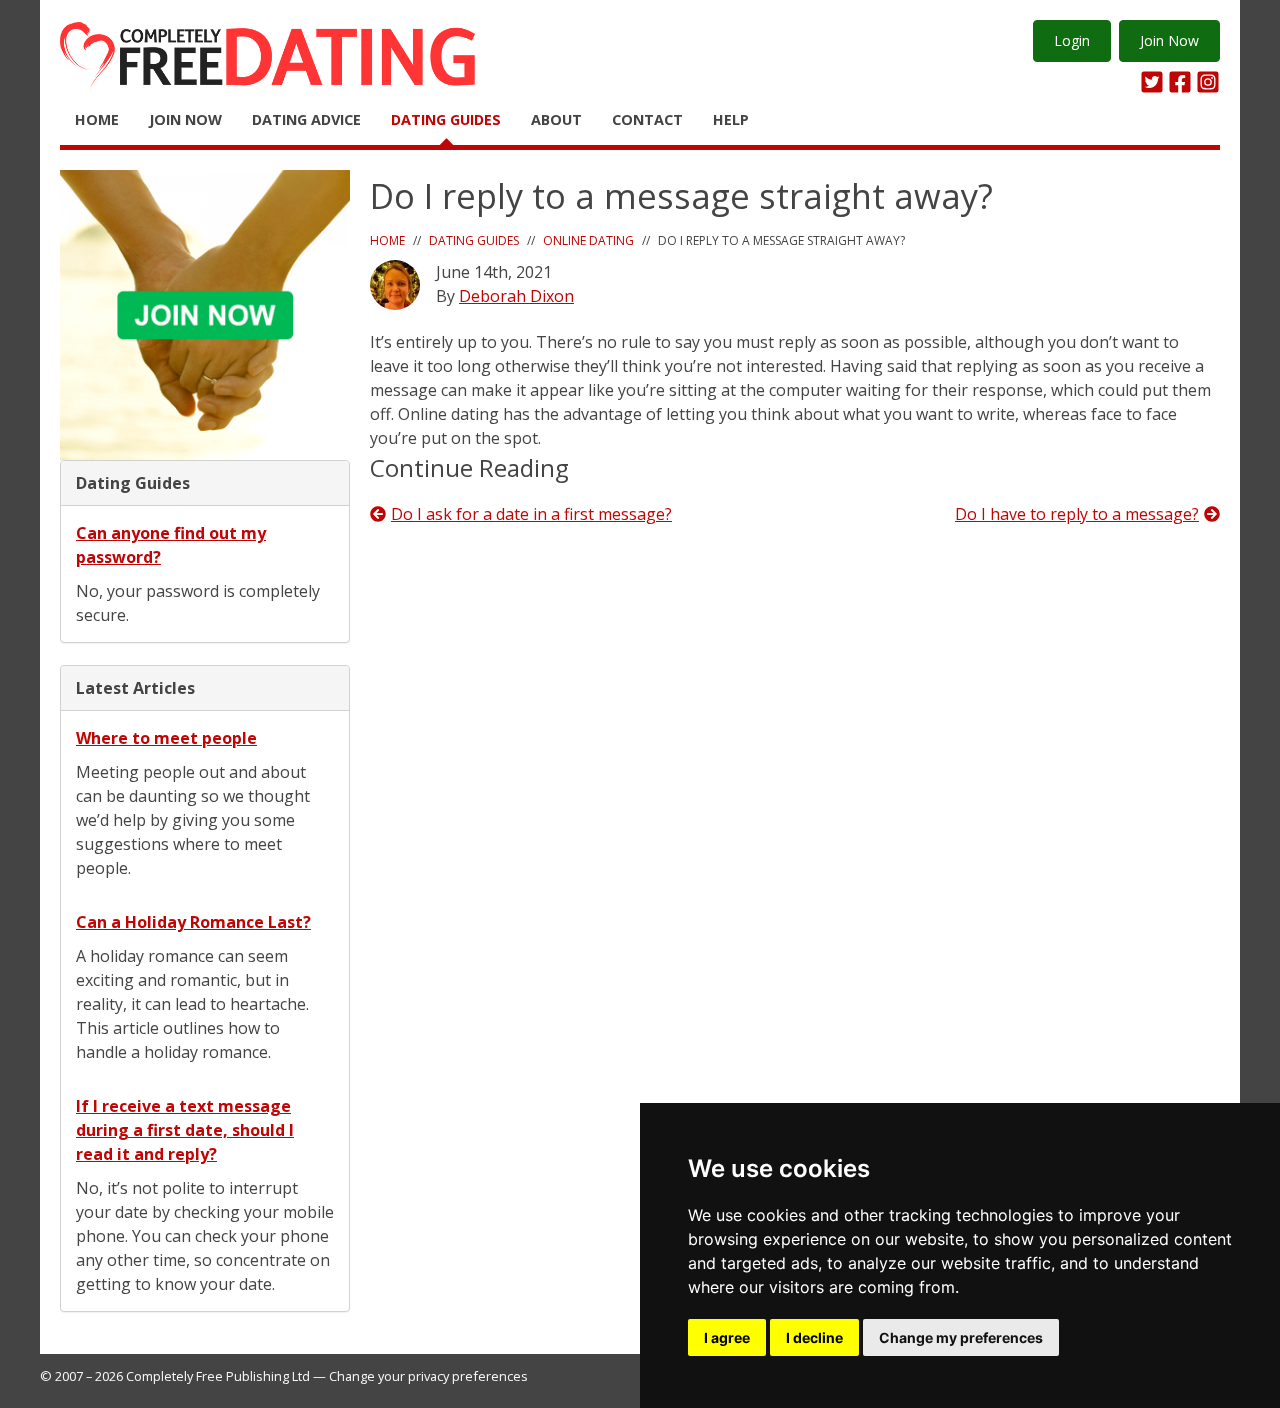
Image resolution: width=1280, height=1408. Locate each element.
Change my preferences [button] (961, 1337)
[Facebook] (1180, 82)
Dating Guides (446, 119)
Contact (647, 119)
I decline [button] (814, 1337)
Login (1072, 40)
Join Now (1169, 40)
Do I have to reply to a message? (1077, 514)
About (556, 119)
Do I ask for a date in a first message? (531, 514)
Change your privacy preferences (428, 1376)
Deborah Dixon (516, 296)
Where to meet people (166, 738)
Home (97, 119)
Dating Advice (306, 119)
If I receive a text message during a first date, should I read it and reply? (185, 1130)
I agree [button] (727, 1337)
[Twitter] (1152, 82)
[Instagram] (1208, 82)
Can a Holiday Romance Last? (193, 922)
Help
-----
ASSIGNMENT
Copy out each line of the data above, exactly, if it lies between the line holding "I decline [button] (814, 1337)" and the line holding "[Instagram] (1208, 82)", inclusive; copy no other line.

EXERCISE RESPONSE
I decline [button] (814, 1337)
Login (1072, 40)
Join Now (1169, 40)
Do I have to reply to a message? (1077, 514)
About (556, 119)
Do I ask for a date in a first message? (531, 514)
Change your privacy preferences (428, 1376)
Deborah Dixon (516, 296)
Where to meet people (166, 738)
Home (97, 119)
Dating Advice (306, 119)
If I receive a text message during a first date, should I read it and reply? (185, 1130)
I agree [button] (727, 1337)
[Twitter] (1152, 82)
[Instagram] (1208, 82)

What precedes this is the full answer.